▸ **Directions for this task**:
All lines after the one containing "Blog (1332, 44)", together with that line itself, should be written out exactly, down to the last line of the entries below.

▸ **Exercise materials**:
- - - -

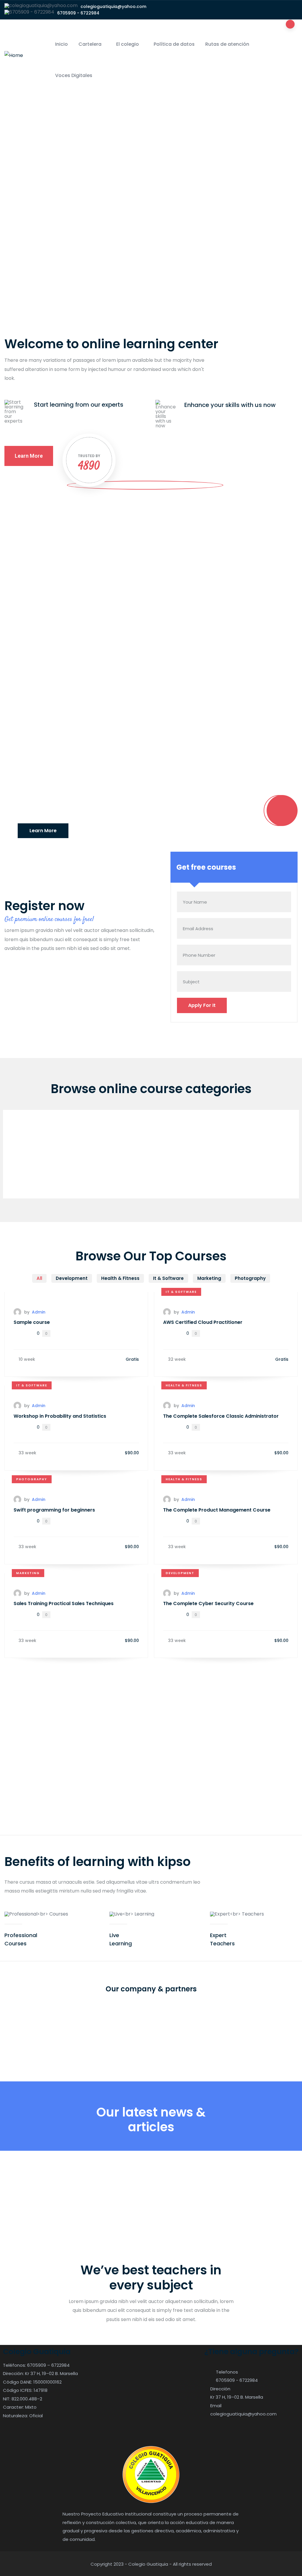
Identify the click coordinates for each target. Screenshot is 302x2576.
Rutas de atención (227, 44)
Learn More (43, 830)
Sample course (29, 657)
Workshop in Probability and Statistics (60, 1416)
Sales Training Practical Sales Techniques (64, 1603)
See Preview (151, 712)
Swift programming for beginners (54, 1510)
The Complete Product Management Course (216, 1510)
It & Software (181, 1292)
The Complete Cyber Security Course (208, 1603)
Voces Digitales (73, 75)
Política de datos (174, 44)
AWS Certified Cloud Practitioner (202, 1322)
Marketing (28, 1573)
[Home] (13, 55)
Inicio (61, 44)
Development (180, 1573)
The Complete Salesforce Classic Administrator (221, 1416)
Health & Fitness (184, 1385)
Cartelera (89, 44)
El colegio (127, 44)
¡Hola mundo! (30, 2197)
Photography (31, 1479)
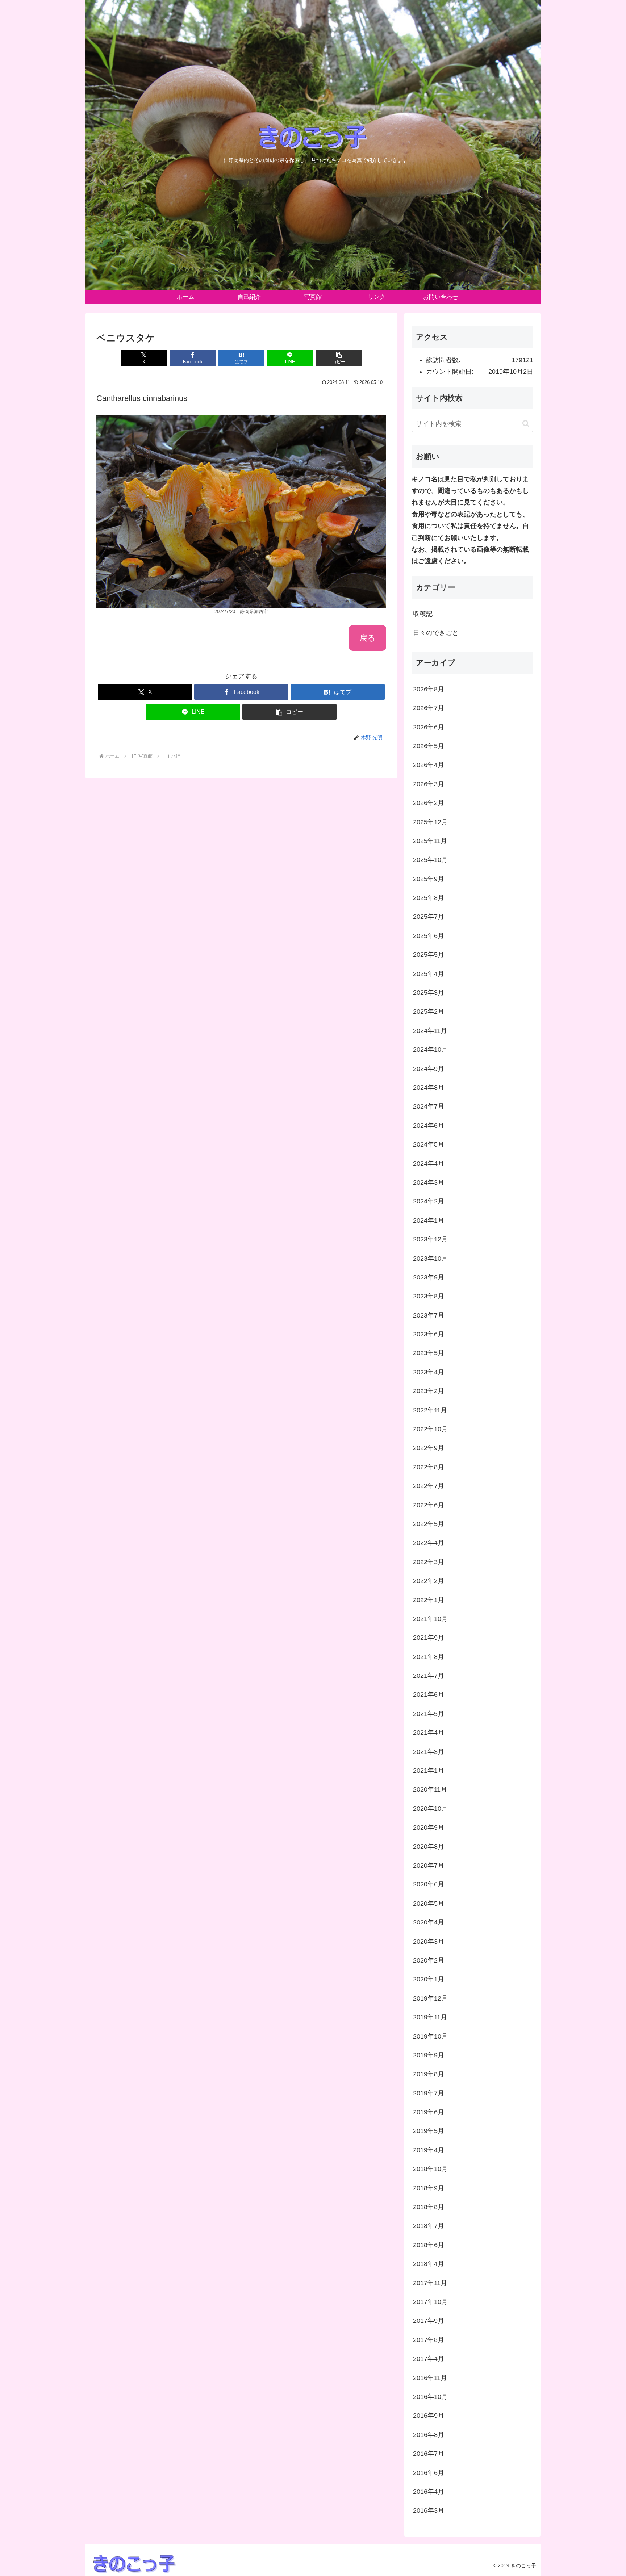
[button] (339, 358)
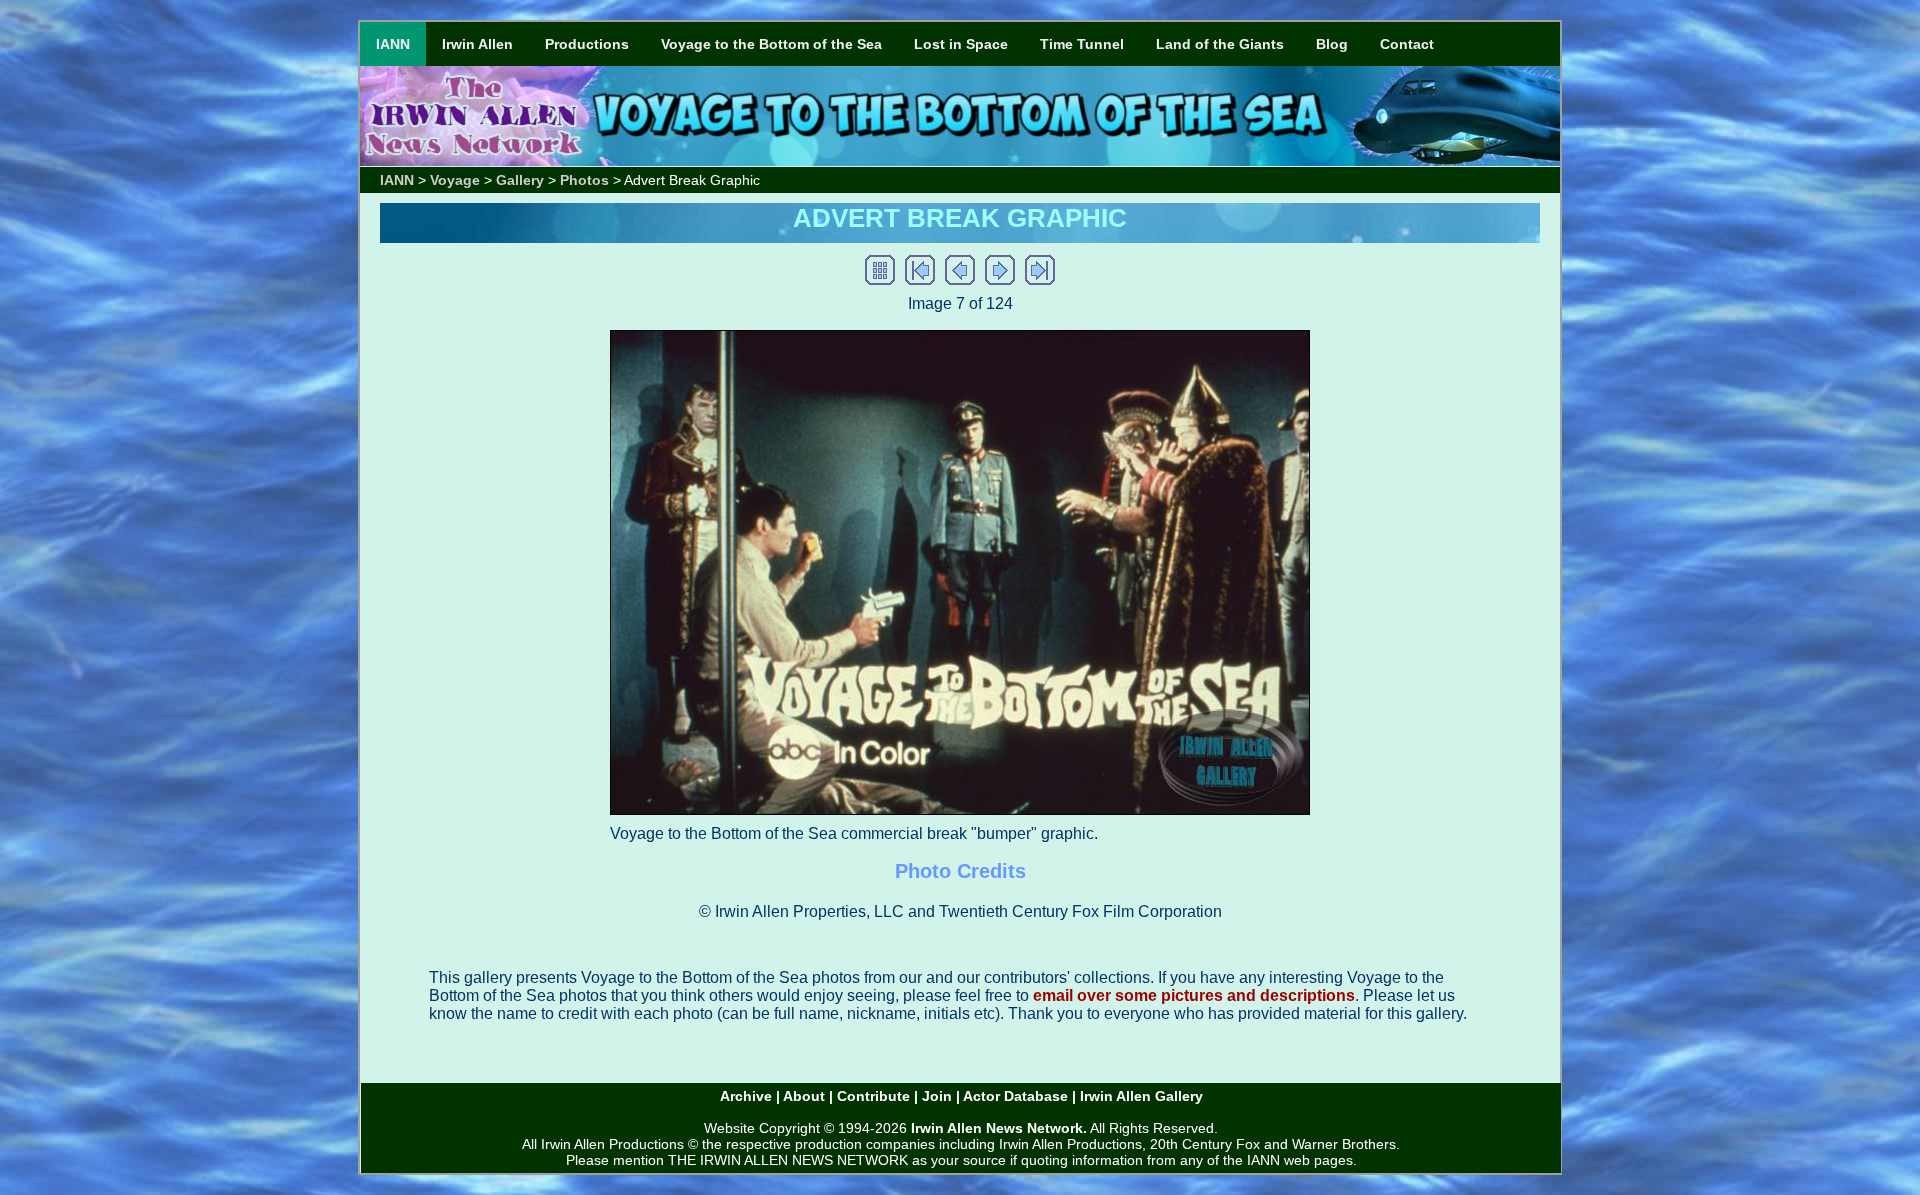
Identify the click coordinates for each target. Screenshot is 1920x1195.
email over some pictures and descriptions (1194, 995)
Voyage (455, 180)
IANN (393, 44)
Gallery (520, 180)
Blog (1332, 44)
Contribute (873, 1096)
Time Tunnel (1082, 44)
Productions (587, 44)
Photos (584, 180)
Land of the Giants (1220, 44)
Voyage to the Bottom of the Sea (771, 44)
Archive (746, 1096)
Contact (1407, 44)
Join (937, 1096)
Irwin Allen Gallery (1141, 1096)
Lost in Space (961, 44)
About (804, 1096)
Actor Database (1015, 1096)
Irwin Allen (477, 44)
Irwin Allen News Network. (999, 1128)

- - - -

▸ **Answer for the task**:
Blog (1332, 44)
Contribute (873, 1096)
Time Tunnel (1082, 44)
Productions (587, 44)
Photos (584, 180)
Land of the Giants (1220, 44)
Voyage to the Bottom of the Sea (771, 44)
Archive (746, 1096)
Contact (1407, 44)
Join (937, 1096)
Irwin Allen Gallery (1141, 1096)
Lost in Space (961, 44)
About (804, 1096)
Actor Database (1015, 1096)
Irwin Allen (477, 44)
Irwin Allen News Network. (999, 1128)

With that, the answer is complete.